#### Set exercise
Copy everything from the line that contains "Viewport: 631px width, 383px height." down to the line that contains "point(1015,189)" in the entries below, word for word.

#### Information given
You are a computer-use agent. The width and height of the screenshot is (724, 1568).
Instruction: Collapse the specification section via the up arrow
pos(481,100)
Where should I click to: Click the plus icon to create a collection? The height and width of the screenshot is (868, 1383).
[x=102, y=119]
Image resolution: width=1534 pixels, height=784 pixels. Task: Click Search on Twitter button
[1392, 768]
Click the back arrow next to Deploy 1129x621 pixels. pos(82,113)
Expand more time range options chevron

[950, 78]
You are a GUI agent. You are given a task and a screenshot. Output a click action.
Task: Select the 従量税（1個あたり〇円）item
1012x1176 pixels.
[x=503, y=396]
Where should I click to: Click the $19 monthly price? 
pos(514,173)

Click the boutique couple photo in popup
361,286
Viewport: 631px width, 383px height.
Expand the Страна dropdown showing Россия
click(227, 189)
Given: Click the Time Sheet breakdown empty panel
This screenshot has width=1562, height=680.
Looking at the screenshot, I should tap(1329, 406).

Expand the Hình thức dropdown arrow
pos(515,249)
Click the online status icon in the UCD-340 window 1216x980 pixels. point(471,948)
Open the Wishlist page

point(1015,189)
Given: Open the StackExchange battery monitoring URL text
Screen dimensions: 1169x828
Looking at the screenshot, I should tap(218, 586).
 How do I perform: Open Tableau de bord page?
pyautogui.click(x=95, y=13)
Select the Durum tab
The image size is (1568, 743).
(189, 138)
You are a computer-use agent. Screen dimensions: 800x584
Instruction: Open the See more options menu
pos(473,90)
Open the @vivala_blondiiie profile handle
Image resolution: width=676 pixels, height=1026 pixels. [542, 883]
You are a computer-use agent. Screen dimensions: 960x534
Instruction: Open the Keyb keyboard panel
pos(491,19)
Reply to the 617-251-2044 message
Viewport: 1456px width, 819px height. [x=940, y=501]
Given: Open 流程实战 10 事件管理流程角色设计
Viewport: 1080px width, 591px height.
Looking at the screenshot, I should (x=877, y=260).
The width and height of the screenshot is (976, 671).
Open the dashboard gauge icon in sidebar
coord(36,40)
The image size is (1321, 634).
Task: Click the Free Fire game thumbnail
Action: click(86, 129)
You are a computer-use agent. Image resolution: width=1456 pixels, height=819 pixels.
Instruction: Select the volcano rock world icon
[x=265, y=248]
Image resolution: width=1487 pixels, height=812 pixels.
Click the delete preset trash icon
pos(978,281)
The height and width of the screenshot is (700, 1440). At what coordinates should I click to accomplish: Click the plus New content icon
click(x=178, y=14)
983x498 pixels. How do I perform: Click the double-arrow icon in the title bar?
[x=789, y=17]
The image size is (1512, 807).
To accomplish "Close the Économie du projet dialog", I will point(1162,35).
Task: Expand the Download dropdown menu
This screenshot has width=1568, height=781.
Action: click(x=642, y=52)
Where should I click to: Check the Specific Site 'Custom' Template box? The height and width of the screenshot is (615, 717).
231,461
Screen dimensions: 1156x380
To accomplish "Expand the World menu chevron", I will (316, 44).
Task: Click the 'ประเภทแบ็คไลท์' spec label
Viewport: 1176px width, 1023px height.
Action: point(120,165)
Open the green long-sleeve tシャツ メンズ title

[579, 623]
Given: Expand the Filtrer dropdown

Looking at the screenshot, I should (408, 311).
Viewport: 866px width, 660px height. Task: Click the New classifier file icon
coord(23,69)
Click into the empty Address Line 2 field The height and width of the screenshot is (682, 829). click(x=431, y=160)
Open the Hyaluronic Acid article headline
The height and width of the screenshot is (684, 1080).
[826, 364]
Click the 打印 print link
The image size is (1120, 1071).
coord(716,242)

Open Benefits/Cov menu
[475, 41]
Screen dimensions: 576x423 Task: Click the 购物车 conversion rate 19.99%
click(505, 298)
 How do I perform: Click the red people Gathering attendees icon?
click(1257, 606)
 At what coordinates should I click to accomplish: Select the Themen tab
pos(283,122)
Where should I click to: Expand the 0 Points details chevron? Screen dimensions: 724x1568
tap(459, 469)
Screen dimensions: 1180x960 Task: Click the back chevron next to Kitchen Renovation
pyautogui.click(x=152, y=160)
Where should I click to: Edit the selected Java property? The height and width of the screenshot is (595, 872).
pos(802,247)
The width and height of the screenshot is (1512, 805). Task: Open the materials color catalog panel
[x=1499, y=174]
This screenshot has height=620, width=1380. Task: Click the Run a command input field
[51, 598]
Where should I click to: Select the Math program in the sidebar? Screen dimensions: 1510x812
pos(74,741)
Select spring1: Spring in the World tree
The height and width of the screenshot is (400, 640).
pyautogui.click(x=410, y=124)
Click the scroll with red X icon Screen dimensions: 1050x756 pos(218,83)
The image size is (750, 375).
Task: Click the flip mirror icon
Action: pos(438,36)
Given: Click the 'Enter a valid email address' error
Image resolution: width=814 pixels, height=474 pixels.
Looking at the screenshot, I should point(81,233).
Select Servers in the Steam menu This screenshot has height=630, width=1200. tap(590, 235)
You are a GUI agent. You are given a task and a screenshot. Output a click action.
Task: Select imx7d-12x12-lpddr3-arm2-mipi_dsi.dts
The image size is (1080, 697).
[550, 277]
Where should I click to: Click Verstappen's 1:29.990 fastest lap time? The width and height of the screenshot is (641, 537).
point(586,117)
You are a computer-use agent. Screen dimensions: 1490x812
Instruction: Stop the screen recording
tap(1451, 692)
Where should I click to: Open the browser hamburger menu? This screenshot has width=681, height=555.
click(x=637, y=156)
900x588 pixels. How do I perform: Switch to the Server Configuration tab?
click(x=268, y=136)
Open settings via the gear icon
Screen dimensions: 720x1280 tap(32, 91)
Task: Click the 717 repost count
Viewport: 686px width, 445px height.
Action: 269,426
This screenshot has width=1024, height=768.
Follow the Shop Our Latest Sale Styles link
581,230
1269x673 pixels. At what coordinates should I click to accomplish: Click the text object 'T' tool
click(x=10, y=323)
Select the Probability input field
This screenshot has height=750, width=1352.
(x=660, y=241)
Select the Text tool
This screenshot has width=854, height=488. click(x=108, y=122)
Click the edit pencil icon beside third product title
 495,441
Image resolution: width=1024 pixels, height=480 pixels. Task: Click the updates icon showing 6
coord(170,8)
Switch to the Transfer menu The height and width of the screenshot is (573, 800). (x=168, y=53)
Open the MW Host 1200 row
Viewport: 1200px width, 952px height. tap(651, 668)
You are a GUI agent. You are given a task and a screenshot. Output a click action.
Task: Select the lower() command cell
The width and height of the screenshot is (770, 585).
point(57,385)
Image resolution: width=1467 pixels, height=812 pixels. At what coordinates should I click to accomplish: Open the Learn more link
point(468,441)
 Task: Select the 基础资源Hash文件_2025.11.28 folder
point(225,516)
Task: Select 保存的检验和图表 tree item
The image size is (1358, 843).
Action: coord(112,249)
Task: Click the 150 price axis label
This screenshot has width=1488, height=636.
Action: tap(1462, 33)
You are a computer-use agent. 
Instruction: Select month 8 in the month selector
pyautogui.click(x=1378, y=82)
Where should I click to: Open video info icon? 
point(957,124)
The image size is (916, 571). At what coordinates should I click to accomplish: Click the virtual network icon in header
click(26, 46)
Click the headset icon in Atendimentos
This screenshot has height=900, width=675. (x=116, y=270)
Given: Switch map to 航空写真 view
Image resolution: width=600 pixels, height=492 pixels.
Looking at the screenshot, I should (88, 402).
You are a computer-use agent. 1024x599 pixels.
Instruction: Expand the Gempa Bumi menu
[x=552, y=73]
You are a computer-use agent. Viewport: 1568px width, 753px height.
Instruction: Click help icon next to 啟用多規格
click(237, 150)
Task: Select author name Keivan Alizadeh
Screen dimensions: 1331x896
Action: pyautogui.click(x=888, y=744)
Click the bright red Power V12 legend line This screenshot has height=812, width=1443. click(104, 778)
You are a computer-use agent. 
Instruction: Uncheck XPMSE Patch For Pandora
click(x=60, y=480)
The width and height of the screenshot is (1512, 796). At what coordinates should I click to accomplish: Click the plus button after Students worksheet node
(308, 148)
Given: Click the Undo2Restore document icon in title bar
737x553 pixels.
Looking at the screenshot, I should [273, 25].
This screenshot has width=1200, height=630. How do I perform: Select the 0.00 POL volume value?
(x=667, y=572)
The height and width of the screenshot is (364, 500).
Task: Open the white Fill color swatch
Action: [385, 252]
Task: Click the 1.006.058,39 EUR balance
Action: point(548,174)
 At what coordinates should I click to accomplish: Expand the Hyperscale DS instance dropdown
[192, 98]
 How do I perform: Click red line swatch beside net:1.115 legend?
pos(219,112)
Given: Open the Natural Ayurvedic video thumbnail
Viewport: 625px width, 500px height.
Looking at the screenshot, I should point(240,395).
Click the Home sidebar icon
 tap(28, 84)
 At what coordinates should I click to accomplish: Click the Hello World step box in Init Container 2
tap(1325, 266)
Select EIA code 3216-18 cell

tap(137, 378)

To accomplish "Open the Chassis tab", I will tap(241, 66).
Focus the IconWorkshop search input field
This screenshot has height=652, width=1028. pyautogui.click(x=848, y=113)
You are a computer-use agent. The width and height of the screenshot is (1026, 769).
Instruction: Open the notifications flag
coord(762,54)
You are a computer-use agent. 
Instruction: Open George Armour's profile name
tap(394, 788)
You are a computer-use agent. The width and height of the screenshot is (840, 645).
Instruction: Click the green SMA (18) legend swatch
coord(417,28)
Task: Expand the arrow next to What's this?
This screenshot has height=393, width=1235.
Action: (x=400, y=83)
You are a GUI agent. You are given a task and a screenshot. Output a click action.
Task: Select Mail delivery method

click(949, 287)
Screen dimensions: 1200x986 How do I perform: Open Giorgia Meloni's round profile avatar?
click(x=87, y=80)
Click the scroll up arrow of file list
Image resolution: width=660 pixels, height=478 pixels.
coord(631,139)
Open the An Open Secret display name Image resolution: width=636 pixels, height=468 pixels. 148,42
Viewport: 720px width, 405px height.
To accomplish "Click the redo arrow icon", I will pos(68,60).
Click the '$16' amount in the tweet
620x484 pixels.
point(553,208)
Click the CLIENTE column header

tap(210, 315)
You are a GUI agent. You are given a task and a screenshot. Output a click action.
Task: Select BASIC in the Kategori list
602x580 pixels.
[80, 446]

#### Answer to this exercise
Viewport: 631px width, 383px height.
Expand the Страна dropdown showing Россия
click(227, 189)
Given: Click the Time Sheet breakdown empty panel
This screenshot has width=1562, height=680.
Looking at the screenshot, I should tap(1329, 406).

Expand the Hình thức dropdown arrow
pos(515,249)
Click the online status icon in the UCD-340 window 1216x980 pixels. point(471,948)
Open the Wishlist page

point(1015,189)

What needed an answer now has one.